▶ [Task]: Write each line out exactly, from the one containing "Task: Expand See More on the second listing" through the final line of the data, and keep pictures out of the copy.

▶ [Source data]:
BEGIN
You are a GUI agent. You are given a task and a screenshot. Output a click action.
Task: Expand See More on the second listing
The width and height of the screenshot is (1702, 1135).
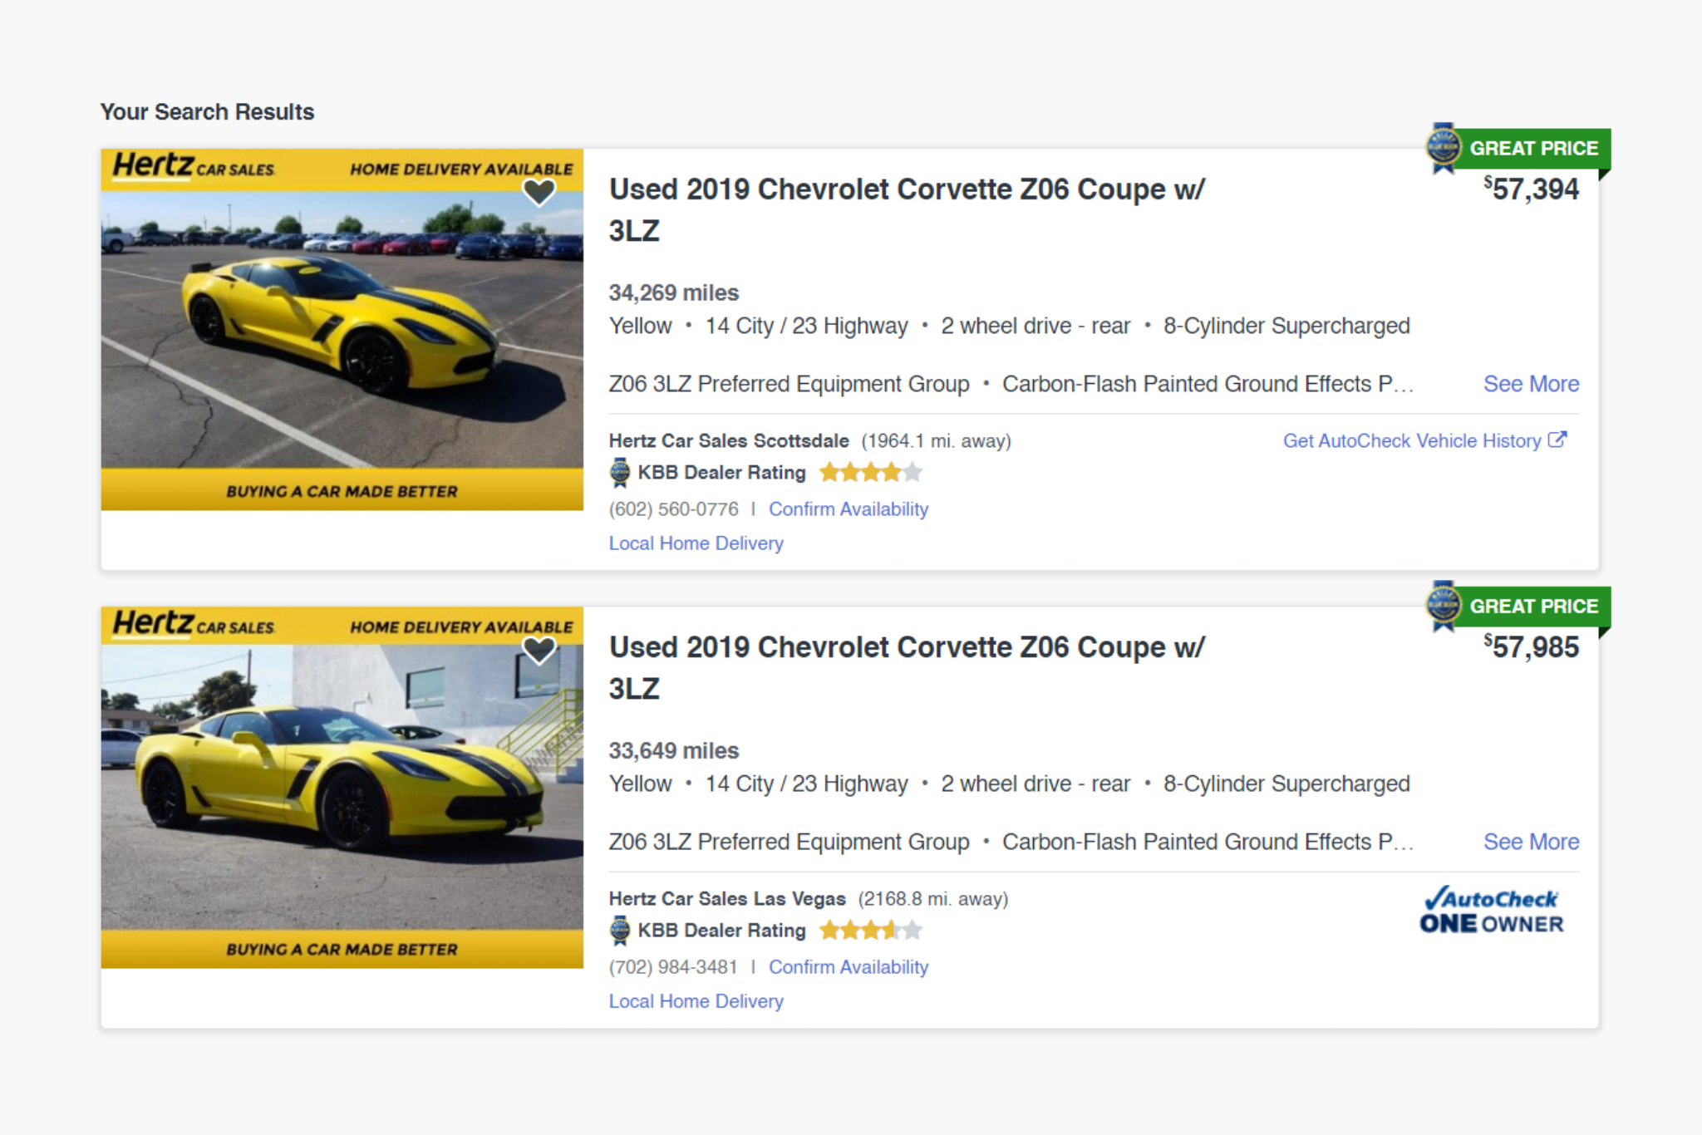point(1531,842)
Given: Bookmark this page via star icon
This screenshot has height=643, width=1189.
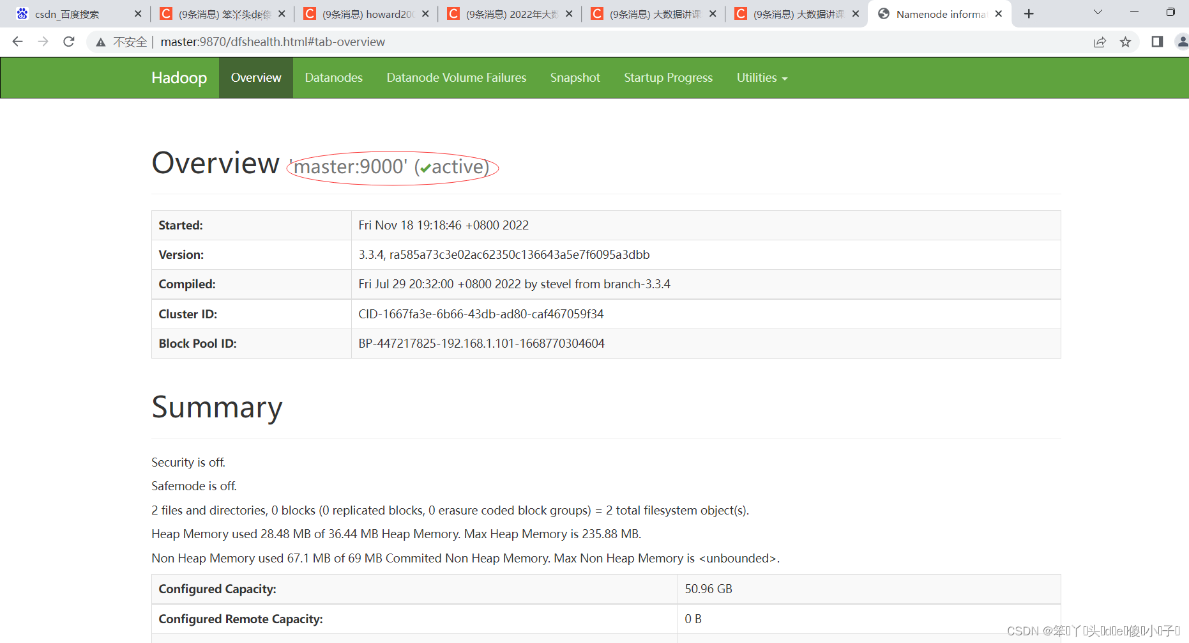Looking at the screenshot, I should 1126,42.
END
▶ [Exercise result]:
Task: Expand See More on the second listing
The width and height of the screenshot is (1702, 1135).
point(1531,842)
Given: Bookmark this page via star icon
This screenshot has height=643, width=1189.
Looking at the screenshot, I should 1126,42.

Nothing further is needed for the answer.